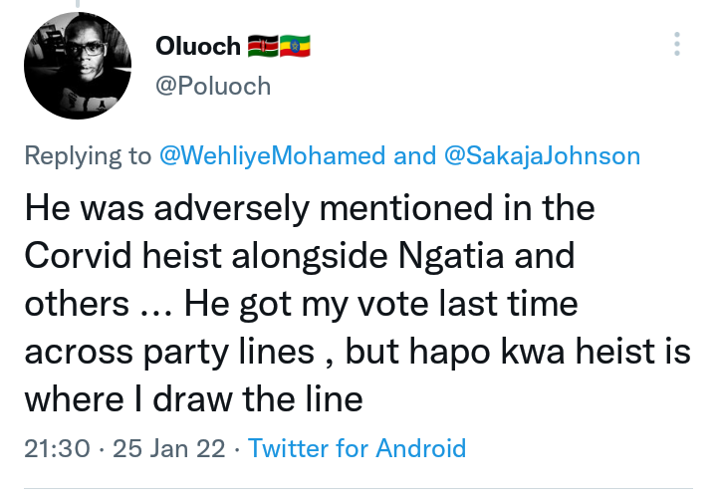Select the tweet line starting "He was adversely"
Screen dimensions: 717x501
point(310,208)
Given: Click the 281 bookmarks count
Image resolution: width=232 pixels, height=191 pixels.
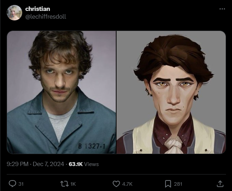Looking at the screenshot, I should click(178, 184).
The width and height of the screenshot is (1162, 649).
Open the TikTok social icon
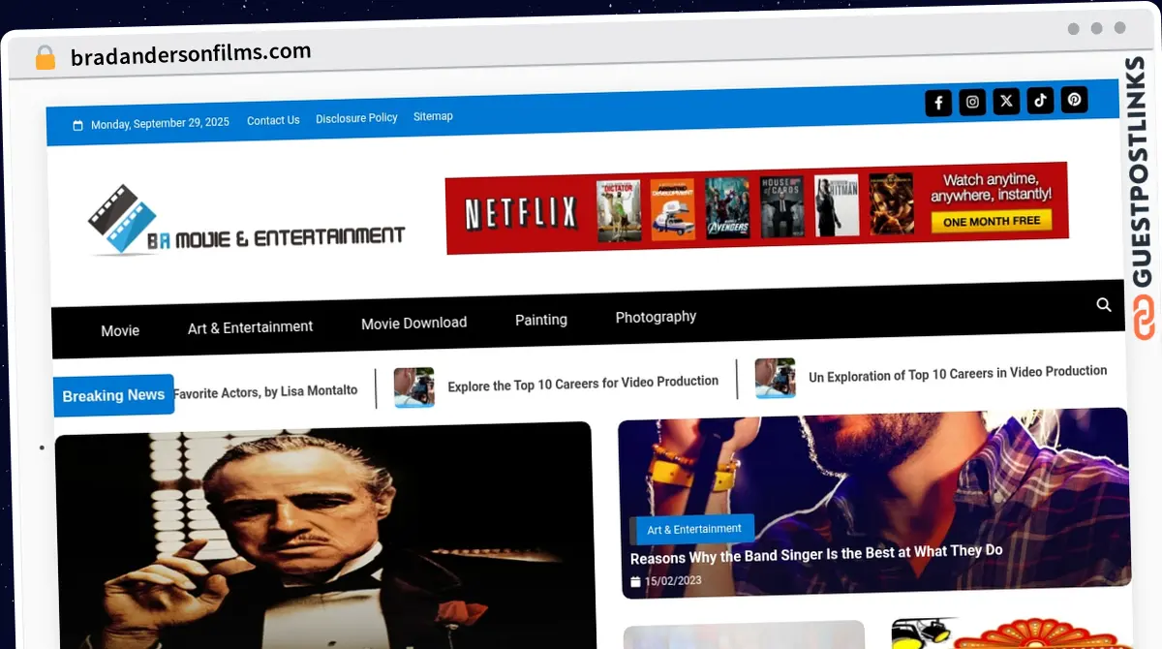pyautogui.click(x=1040, y=100)
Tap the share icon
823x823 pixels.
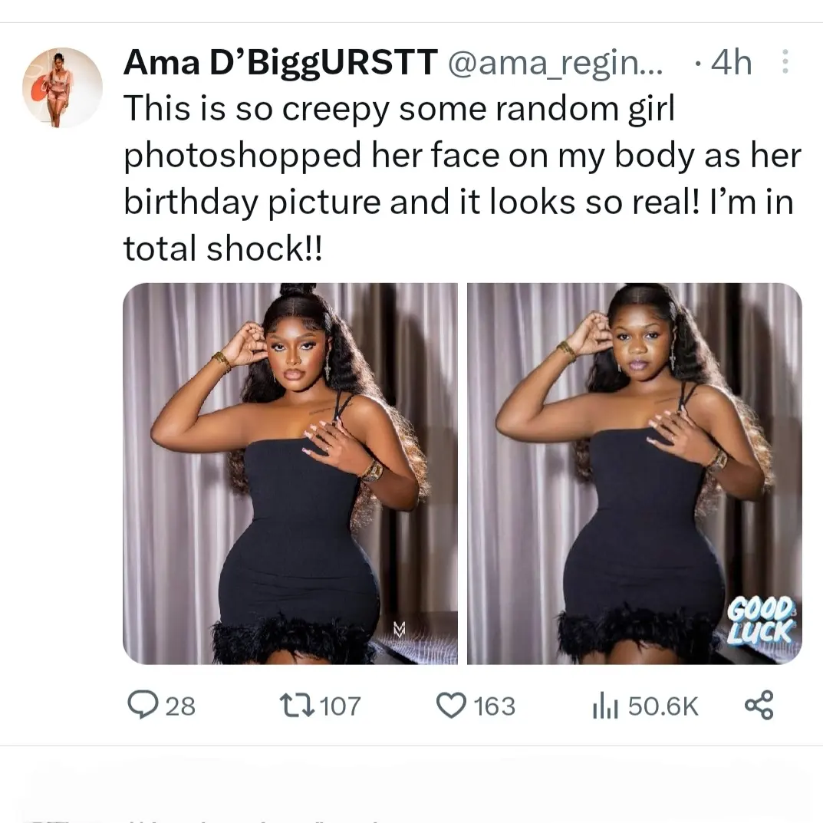759,705
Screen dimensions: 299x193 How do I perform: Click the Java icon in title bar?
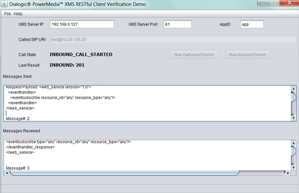pyautogui.click(x=5, y=4)
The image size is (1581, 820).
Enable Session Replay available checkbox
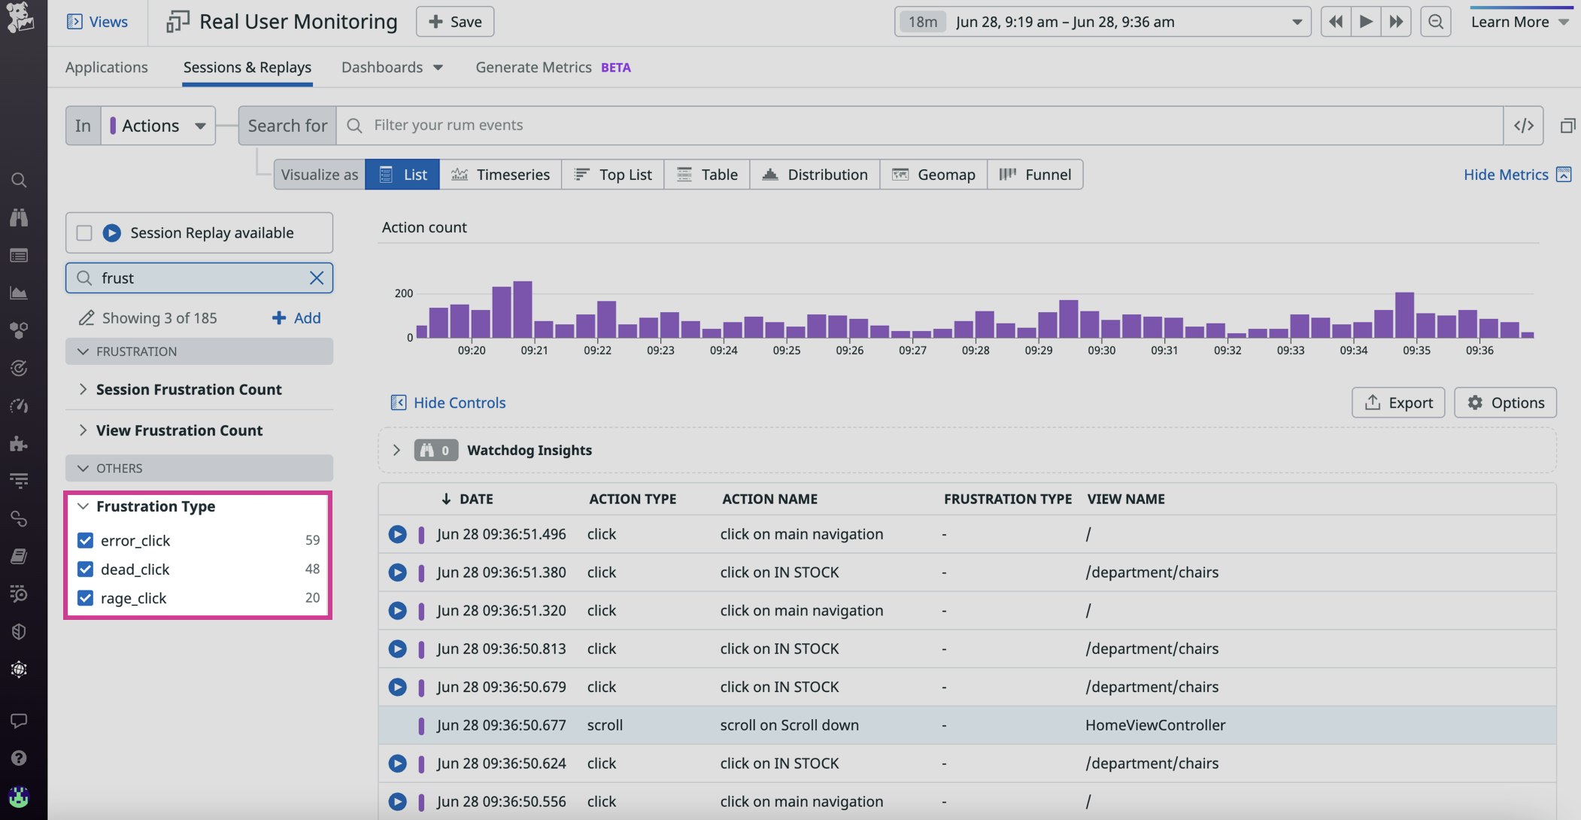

* [Stated problem]: Convert the records above into a JSON array of strings, one string per line with blank lines omitted, and exclude the pictures.

* [Exercise output]:
[
  "Select the tweet line starting \"He was adversely\"",
  "Screen dimensions: 717x501",
  "point(310,208)",
  "Given: Click the 281 bookmarks count",
  "Image resolution: width=232 pixels, height=191 pixels.",
  "Looking at the screenshot, I should click(178, 184).",
  "The width and height of the screenshot is (1162, 649).",
  "Open the TikTok social icon",
  "pyautogui.click(x=1040, y=100)",
  "Tap the share icon",
  "823x823 pixels.",
  "759,705",
  "Screen dimensions: 299x193 How do I perform: Click the Java icon in title bar?",
  "pyautogui.click(x=5, y=4)",
  "The image size is (1581, 820).",
  "Enable Session Replay available checkbox"
]